Il est 21h45. Dans 15 minutes a lieu au stade Santiago Bernabeu, le match que tout le monde attend.
Dans le coin gauche du ring, le Real Madrid.
Fort de sa place de leader, le club merengue compte bien disputer la suprématie à leur plus grand rival : Le FC Barcelone (dans le coin droit donc).
Ce soir, c’est le choc des Titans.
Ce soir, c’est de nouveau le duel entre Lionel Messi et Cristiano Ronaldo.
Ce soir, ce sera une bataille tactique entre José Mourinho et Pep Guardiola.
Bref, ce soir c’est le Clasico !
Le vrai ! Le seul ! L’unique !
Pour les amateurs de football c’est l’espérance de voir un match d’anthologie entre probablement les deux meilleures équipes du monde actuellement…
L’espérance de voir du spectacle, un jeu ouvert, des gestes techniques, des buts et du fair play…
Ce dernier a cruellement manqué lors des dernières confrontations entre les deux géants d’Espagne (bien aidé il faut le reconnaître par le jeu rugueux des madrilènes).

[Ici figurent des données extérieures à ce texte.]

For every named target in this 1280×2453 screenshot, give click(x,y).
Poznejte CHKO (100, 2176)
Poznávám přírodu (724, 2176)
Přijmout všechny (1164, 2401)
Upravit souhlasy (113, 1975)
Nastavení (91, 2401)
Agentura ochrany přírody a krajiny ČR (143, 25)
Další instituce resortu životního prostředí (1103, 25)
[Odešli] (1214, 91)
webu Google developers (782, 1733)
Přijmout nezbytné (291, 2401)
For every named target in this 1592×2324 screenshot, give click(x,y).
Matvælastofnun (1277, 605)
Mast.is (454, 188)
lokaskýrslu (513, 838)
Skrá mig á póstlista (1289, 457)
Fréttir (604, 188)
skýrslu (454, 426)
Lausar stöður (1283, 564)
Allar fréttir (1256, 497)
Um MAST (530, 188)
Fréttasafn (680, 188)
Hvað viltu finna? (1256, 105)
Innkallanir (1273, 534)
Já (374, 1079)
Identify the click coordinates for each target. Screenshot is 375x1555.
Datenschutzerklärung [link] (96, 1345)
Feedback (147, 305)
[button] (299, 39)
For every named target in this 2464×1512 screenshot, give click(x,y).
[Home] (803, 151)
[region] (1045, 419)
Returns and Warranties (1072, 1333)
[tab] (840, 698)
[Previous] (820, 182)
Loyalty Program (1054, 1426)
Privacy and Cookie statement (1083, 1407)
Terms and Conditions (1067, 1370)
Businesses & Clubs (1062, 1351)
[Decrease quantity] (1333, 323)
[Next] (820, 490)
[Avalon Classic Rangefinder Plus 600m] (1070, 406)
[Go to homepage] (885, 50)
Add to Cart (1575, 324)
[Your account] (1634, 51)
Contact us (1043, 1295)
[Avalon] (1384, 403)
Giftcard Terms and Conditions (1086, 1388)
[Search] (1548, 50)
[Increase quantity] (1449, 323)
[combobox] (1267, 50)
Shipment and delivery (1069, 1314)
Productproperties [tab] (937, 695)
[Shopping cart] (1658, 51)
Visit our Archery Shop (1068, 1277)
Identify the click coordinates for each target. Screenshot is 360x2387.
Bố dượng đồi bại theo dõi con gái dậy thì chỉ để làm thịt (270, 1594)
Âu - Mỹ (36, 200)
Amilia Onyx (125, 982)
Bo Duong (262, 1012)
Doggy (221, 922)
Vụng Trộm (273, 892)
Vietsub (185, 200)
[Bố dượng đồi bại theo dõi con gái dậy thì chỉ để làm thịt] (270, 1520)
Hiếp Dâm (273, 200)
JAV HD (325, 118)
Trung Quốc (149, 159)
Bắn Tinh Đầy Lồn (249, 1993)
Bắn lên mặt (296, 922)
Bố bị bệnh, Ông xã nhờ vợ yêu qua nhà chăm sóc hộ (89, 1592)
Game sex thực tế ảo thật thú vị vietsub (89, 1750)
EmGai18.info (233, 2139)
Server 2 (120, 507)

Contrairement aux années précédentes les joueurs de José Mourinho semblent être armés pour contrecarrer le jeu barcellonais.
Si tel est le cas, le match de ce soir sera sûrement magique.
C’est ce qu’espèrent 500 millions de télèspectacteurs …et moi.

Il est 22h00, le coup d’envoi est donné par les Barcellonais.
Il est 22h00 et 25 secondes et le Real mène 1 à 0. But de Benzema (Cocorico).
Si les 22 acteurs voulaient faire rentrer ce match dans la légende ils n’auraient pas pu mieux faire.
La première demi-heure confirme le renouveau du jeu madrilène. Les barcellonais sont asphyxiés par le pressing tout-terrain des joueurs de Mourinho.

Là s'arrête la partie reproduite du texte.